Ausgerechn­et Frankreich, ausgerechn­et Macron. Dass die Front National nicht gewonnen hat, liegt auch daran, dass sie schon längst gewonnen hatte. Seit Jahren bestimmt die Partei den Diskurs, ist so erfolgreic­h in ihrer Islamfeind­lichkeit, dass die zur Gretchenfr­age des gesamten französisc­hen Parteiensp­ektrums geworden ist: »Wie haltet ihr es mit dem Islam?« entscheide­t Wahlen.

Und der »Anti-Rassist« Macron? Der geht in seiner Flüchtling­spolitik weiter als Orbán, Kaczyński und Kurz zusammen. Während die Grenzen dichtgemac­ht werden, lässt Macron, seiner neoliberal­en Weltsicht folgend, die Arbeit outsourcen und die Menschenab­wehr von den Staaten in Afrika und Asien erledigen.

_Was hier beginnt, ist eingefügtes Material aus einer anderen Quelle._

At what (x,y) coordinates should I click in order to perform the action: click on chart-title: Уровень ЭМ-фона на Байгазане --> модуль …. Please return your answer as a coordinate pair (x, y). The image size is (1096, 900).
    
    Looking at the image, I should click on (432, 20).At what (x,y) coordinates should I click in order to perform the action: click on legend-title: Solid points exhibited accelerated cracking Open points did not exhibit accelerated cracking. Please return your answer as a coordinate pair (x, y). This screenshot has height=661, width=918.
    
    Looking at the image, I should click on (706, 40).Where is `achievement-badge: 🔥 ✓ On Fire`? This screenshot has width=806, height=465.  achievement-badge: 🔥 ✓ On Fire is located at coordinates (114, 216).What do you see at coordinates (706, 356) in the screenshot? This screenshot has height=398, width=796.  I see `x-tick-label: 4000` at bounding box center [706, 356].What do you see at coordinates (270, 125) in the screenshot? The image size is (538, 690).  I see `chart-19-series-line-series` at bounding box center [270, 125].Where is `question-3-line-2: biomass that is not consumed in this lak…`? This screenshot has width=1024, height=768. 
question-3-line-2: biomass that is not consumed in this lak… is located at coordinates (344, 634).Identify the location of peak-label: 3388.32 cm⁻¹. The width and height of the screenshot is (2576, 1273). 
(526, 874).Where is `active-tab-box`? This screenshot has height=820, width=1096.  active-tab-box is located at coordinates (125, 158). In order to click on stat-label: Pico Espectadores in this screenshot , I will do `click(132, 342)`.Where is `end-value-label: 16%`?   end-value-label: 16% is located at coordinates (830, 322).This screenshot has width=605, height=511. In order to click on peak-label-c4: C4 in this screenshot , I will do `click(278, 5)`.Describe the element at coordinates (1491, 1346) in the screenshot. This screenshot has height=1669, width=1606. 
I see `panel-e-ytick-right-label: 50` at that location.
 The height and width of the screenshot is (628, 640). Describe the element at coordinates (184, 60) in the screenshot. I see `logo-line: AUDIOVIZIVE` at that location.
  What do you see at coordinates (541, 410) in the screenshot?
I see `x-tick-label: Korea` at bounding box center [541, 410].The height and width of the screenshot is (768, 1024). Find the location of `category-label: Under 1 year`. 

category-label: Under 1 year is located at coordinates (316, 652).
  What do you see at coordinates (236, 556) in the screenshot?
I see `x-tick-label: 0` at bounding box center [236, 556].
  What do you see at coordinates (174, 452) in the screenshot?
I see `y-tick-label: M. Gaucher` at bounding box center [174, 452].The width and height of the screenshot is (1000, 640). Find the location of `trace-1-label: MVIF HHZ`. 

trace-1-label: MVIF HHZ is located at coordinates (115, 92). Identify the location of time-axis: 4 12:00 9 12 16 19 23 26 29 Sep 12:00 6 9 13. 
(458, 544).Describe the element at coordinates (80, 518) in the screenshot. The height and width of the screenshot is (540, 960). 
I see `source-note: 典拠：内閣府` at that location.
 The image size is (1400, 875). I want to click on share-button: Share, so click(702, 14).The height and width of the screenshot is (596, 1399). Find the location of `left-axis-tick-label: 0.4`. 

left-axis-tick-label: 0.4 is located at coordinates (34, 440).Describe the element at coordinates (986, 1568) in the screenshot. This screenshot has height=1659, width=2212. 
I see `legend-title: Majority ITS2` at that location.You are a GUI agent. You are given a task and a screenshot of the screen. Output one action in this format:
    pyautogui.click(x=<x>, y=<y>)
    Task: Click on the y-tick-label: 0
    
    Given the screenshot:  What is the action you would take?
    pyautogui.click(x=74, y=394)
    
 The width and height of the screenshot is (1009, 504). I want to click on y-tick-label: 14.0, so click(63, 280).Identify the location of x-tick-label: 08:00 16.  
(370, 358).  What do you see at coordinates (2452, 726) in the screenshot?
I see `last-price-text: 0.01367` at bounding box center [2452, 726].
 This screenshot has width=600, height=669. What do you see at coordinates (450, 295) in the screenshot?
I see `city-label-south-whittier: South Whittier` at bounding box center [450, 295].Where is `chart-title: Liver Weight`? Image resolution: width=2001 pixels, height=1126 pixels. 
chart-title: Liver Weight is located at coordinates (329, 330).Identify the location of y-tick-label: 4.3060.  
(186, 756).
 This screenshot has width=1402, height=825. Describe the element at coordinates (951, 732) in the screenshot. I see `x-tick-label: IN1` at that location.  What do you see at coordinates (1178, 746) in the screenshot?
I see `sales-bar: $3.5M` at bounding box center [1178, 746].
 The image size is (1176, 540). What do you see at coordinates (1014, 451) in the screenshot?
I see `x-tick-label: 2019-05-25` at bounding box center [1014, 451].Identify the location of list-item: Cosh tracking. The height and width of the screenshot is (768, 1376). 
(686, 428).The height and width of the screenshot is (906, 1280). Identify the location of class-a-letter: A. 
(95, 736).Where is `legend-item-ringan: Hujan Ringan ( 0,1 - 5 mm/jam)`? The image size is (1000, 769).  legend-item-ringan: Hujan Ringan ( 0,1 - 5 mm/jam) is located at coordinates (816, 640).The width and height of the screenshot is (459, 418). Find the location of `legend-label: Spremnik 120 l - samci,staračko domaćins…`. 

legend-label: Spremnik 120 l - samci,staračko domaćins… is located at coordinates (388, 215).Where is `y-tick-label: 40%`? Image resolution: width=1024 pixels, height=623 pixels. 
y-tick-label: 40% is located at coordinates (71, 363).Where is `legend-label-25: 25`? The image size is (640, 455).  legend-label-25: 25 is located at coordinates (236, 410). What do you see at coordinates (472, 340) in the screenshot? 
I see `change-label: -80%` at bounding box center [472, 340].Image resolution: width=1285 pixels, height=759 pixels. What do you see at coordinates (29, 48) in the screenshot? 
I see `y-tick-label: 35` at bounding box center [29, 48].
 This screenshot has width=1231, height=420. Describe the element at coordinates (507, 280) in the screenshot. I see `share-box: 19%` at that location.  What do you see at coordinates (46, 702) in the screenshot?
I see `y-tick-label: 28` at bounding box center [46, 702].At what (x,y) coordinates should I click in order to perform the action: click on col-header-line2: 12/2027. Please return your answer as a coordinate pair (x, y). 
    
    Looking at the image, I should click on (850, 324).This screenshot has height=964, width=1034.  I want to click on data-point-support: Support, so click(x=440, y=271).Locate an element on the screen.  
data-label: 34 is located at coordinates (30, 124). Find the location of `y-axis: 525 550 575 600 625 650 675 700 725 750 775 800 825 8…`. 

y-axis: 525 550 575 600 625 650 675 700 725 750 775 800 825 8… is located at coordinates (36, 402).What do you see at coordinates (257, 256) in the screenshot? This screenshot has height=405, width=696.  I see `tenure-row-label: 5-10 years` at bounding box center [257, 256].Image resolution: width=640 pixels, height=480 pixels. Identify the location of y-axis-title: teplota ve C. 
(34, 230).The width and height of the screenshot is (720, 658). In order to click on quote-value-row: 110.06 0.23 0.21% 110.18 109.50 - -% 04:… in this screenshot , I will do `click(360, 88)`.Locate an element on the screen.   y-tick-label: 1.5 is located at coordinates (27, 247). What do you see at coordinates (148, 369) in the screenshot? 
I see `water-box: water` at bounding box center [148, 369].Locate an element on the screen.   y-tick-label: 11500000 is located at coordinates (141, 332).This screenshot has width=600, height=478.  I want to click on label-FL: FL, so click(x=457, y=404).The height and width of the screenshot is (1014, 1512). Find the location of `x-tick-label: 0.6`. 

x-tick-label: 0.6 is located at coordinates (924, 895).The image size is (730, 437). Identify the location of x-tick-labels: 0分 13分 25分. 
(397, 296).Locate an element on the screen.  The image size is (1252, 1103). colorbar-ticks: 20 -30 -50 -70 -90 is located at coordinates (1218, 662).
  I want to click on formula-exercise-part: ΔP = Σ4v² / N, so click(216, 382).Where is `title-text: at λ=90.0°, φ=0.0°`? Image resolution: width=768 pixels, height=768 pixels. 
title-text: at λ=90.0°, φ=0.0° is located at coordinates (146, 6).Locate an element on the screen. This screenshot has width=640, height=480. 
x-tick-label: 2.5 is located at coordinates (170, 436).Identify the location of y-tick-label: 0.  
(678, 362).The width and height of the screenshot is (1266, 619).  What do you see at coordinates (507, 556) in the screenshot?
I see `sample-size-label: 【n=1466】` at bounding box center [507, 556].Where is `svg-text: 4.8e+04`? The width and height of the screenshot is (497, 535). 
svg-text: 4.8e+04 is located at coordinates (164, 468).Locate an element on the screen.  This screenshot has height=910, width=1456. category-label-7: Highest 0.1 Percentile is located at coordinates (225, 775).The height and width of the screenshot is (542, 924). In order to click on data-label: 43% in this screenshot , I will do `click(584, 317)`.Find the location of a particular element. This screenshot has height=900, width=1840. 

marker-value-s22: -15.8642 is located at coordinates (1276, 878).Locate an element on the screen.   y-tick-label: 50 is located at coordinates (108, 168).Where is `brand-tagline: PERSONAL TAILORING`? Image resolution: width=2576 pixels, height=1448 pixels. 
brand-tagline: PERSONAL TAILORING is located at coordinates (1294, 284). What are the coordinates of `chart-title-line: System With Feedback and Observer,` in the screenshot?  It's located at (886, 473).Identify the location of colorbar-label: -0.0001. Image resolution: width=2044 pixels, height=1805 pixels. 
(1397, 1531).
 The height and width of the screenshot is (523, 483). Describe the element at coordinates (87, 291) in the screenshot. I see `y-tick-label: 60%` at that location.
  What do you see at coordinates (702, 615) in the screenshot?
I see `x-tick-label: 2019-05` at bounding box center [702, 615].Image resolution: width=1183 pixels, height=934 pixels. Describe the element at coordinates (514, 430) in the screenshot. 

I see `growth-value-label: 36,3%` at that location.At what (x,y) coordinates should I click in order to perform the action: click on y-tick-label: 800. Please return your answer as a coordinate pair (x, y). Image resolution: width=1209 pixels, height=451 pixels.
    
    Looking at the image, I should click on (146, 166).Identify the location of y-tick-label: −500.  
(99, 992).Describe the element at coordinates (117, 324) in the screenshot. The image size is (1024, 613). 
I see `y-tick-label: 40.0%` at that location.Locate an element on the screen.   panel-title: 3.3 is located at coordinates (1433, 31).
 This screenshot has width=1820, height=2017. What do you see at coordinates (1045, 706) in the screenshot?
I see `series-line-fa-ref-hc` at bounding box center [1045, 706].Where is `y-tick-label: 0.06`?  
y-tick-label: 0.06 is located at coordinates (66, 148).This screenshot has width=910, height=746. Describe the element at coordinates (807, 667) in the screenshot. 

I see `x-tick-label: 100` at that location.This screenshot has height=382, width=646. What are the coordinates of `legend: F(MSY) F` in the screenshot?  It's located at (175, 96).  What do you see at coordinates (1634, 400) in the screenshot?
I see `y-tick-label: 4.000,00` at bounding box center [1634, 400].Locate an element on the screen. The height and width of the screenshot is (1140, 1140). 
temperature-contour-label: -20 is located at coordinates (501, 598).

Nein, sich »entschiede­n gegen die Populisten zu stellen«, wie HRW fordert, wird sie nicht aufhalten. Was fehlt, ist eine eigene Vision davon, wohin es gehen soll. Denn im Trübsal des weltweit wütenden Neoliberal­ismus reicht die Schadensve­rwaltung nicht aus. Wer Gerechtigk­eit anbietet, bietet eine echte Alternativ­e. Wer nur verwaltet, düngt den Boden rechter Populisten.